#### Collected data
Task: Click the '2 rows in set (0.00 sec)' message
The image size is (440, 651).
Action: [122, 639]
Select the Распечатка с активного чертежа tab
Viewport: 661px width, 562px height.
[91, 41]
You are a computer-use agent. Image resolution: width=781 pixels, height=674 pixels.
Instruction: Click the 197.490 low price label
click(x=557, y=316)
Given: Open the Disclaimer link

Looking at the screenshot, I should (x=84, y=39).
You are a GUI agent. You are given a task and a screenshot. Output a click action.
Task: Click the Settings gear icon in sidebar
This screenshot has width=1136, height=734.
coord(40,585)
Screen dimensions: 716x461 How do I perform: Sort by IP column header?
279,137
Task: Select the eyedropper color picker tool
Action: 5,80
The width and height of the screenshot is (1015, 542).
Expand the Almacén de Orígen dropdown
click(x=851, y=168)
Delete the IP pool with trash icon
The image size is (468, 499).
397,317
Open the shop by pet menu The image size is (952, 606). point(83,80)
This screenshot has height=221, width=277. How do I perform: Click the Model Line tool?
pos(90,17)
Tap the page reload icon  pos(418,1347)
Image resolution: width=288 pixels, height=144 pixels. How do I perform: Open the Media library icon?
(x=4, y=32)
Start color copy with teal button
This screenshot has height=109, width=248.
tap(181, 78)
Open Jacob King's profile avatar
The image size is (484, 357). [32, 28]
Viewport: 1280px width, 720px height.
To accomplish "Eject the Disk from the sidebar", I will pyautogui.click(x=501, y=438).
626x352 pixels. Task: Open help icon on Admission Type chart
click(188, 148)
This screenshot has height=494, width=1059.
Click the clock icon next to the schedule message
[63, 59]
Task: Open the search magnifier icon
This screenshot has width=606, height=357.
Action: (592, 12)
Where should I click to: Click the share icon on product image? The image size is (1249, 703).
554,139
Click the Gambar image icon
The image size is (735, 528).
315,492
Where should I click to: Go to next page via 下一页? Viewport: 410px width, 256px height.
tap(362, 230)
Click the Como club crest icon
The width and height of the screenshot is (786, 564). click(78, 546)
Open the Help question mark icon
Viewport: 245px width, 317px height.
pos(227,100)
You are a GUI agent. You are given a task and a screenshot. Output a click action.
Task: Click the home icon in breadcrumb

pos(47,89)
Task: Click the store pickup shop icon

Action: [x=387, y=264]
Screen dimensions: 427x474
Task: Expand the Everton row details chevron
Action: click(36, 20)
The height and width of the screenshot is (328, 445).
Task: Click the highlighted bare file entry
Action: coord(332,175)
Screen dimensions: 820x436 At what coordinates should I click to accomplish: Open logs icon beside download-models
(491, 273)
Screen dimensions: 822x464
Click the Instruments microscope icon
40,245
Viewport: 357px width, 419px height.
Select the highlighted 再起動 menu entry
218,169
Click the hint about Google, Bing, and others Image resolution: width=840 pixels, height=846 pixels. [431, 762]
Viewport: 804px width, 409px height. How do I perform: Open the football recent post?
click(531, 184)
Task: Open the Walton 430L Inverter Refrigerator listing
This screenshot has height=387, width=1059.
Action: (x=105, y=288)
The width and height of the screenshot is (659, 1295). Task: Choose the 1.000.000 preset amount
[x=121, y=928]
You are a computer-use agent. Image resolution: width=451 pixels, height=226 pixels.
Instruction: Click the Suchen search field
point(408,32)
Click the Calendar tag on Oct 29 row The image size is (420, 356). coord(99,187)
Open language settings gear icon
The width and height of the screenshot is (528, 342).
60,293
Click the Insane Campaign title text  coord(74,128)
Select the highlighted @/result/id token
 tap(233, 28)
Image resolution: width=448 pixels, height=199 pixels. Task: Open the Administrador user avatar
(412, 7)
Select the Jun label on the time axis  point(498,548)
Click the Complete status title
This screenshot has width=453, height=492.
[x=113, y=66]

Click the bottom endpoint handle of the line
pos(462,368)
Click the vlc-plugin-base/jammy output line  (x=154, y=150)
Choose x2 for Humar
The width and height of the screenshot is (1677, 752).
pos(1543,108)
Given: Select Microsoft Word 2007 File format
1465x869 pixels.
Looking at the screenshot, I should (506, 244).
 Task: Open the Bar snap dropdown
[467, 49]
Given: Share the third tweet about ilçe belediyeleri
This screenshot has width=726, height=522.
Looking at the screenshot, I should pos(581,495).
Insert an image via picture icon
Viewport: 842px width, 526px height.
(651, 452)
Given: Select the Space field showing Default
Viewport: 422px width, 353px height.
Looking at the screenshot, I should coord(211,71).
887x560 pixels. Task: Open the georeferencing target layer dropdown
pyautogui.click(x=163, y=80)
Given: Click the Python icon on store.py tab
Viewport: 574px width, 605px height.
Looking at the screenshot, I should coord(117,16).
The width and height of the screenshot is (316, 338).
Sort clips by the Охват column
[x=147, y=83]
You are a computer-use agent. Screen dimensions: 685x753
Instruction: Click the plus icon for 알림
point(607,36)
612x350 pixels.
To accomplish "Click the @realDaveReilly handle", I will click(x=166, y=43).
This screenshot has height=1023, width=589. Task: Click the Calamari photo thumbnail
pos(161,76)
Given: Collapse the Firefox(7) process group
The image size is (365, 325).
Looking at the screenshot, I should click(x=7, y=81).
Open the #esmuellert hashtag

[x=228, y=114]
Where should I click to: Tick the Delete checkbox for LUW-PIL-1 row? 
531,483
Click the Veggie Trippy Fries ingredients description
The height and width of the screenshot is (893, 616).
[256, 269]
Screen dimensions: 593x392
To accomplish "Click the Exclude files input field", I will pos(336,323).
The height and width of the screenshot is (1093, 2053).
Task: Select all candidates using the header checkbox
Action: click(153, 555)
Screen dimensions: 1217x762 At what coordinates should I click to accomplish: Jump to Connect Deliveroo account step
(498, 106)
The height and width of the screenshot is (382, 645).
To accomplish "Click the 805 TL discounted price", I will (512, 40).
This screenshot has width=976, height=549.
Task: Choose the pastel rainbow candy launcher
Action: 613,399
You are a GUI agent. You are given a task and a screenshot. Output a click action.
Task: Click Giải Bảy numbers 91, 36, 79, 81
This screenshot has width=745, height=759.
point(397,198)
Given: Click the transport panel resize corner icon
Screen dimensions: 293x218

#### Task goal
Print each line of the data exactly as it was written.

#### Response area
Task: Click the '2 rows in set (0.00 sec)' message
The image size is (440, 651).
Action: [122, 639]
Select the Распечатка с активного чертежа tab
Viewport: 661px width, 562px height.
[91, 41]
You are a computer-use agent. Image resolution: width=781 pixels, height=674 pixels.
Instruction: Click the 197.490 low price label
click(x=557, y=316)
Given: Open the Disclaimer link

Looking at the screenshot, I should (x=84, y=39).
You are a GUI agent. You are given a task and a screenshot. Output a click action.
Task: Click the Settings gear icon in sidebar
This screenshot has width=1136, height=734.
coord(40,585)
Screen dimensions: 716x461 How do I perform: Sort by IP column header?
279,137
Task: Select the eyedropper color picker tool
Action: 5,80
The width and height of the screenshot is (1015, 542).
Expand the Almacén de Orígen dropdown
click(x=851, y=168)
Delete the IP pool with trash icon
The image size is (468, 499).
397,317
Open the shop by pet menu The image size is (952, 606). point(83,80)
This screenshot has height=221, width=277. How do I perform: Click the Model Line tool?
pos(90,17)
Tap the page reload icon  pos(418,1347)
Image resolution: width=288 pixels, height=144 pixels. How do I perform: Open the Media library icon?
(x=4, y=32)
Start color copy with teal button
This screenshot has height=109, width=248.
tap(181, 78)
Open Jacob King's profile avatar
The image size is (484, 357). [32, 28]
Viewport: 1280px width, 720px height.
To accomplish "Eject the Disk from the sidebar", I will pyautogui.click(x=501, y=438).
626x352 pixels. Task: Open help icon on Admission Type chart
click(188, 148)
This screenshot has height=494, width=1059.
Click the clock icon next to the schedule message
[63, 59]
Task: Open the search magnifier icon
This screenshot has width=606, height=357.
Action: (592, 12)
Where should I click to: Click the share icon on product image? The image size is (1249, 703).
554,139
Click the Gambar image icon
The image size is (735, 528).
315,492
Where should I click to: Go to next page via 下一页? Viewport: 410px width, 256px height.
tap(362, 230)
Click the Como club crest icon
The width and height of the screenshot is (786, 564). click(78, 546)
Open the Help question mark icon
Viewport: 245px width, 317px height.
pos(227,100)
You are a GUI agent. You are given a task and a screenshot. Output a click action.
Task: Click the home icon in breadcrumb

pos(47,89)
Task: Click the store pickup shop icon

Action: [x=387, y=264]
Screen dimensions: 427x474
Task: Expand the Everton row details chevron
Action: click(36, 20)
The height and width of the screenshot is (328, 445).
Task: Click the highlighted bare file entry
Action: coord(332,175)
Screen dimensions: 820x436 At what coordinates should I click to accomplish: Open logs icon beside download-models
(491, 273)
Screen dimensions: 822x464
Click the Instruments microscope icon
40,245
Viewport: 357px width, 419px height.
Select the highlighted 再起動 menu entry
218,169
Click the hint about Google, Bing, and others Image resolution: width=840 pixels, height=846 pixels. [431, 762]
Viewport: 804px width, 409px height. How do I perform: Open the football recent post?
click(531, 184)
Task: Open the Walton 430L Inverter Refrigerator listing
This screenshot has height=387, width=1059.
Action: (x=105, y=288)
The width and height of the screenshot is (659, 1295). Task: Choose the 1.000.000 preset amount
[x=121, y=928]
You are a computer-use agent. Image resolution: width=451 pixels, height=226 pixels.
Instruction: Click the Suchen search field
point(408,32)
Click the Calendar tag on Oct 29 row The image size is (420, 356). coord(99,187)
Open language settings gear icon
The width and height of the screenshot is (528, 342).
60,293
Click the Insane Campaign title text  coord(74,128)
Select the highlighted @/result/id token
 tap(233, 28)
Image resolution: width=448 pixels, height=199 pixels. Task: Open the Administrador user avatar
(412, 7)
Select the Jun label on the time axis  point(498,548)
Click the Complete status title
This screenshot has width=453, height=492.
[x=113, y=66]

Click the bottom endpoint handle of the line
pos(462,368)
Click the vlc-plugin-base/jammy output line  (x=154, y=150)
Choose x2 for Humar
The width and height of the screenshot is (1677, 752).
pos(1543,108)
Given: Select Microsoft Word 2007 File format
1465x869 pixels.
Looking at the screenshot, I should (506, 244).
 Task: Open the Bar snap dropdown
[467, 49]
Given: Share the third tweet about ilçe belediyeleri
This screenshot has width=726, height=522.
Looking at the screenshot, I should pos(581,495).
Insert an image via picture icon
Viewport: 842px width, 526px height.
(651, 452)
Given: Select the Space field showing Default
Viewport: 422px width, 353px height.
Looking at the screenshot, I should coord(211,71).
887x560 pixels. Task: Open the georeferencing target layer dropdown
pyautogui.click(x=163, y=80)
Given: Click the Python icon on store.py tab
Viewport: 574px width, 605px height.
Looking at the screenshot, I should coord(117,16).
The width and height of the screenshot is (316, 338).
Sort clips by the Охват column
[x=147, y=83]
You are a computer-use agent. Screen dimensions: 685x753
Instruction: Click the plus icon for 알림
point(607,36)
612x350 pixels.
To accomplish "Click the @realDaveReilly handle", I will click(x=166, y=43).
This screenshot has height=1023, width=589. Task: Click the Calamari photo thumbnail
pos(161,76)
Given: Collapse the Firefox(7) process group
The image size is (365, 325).
Looking at the screenshot, I should click(x=7, y=81).
Open the #esmuellert hashtag

[x=228, y=114]
Where should I click to: Tick the Delete checkbox for LUW-PIL-1 row? 
531,483
Click the Veggie Trippy Fries ingredients description
The height and width of the screenshot is (893, 616).
[256, 269]
Screen dimensions: 593x392
To accomplish "Click the Exclude files input field", I will pos(336,323).
The height and width of the screenshot is (1093, 2053).
Task: Select all candidates using the header checkbox
Action: click(153, 555)
Screen dimensions: 1217x762 At what coordinates should I click to accomplish: Jump to Connect Deliveroo account step
(498, 106)
The height and width of the screenshot is (382, 645).
To accomplish "Click the 805 TL discounted price", I will (512, 40).
This screenshot has width=976, height=549.
Task: Choose the pastel rainbow candy launcher
Action: 613,399
You are a GUI agent. You are given a task and a screenshot. Output a click action.
Task: Click Giải Bảy numbers 91, 36, 79, 81
This screenshot has width=745, height=759.
point(397,198)
Given: Click the transport panel resize corner icon
Screen dimensions: 293x218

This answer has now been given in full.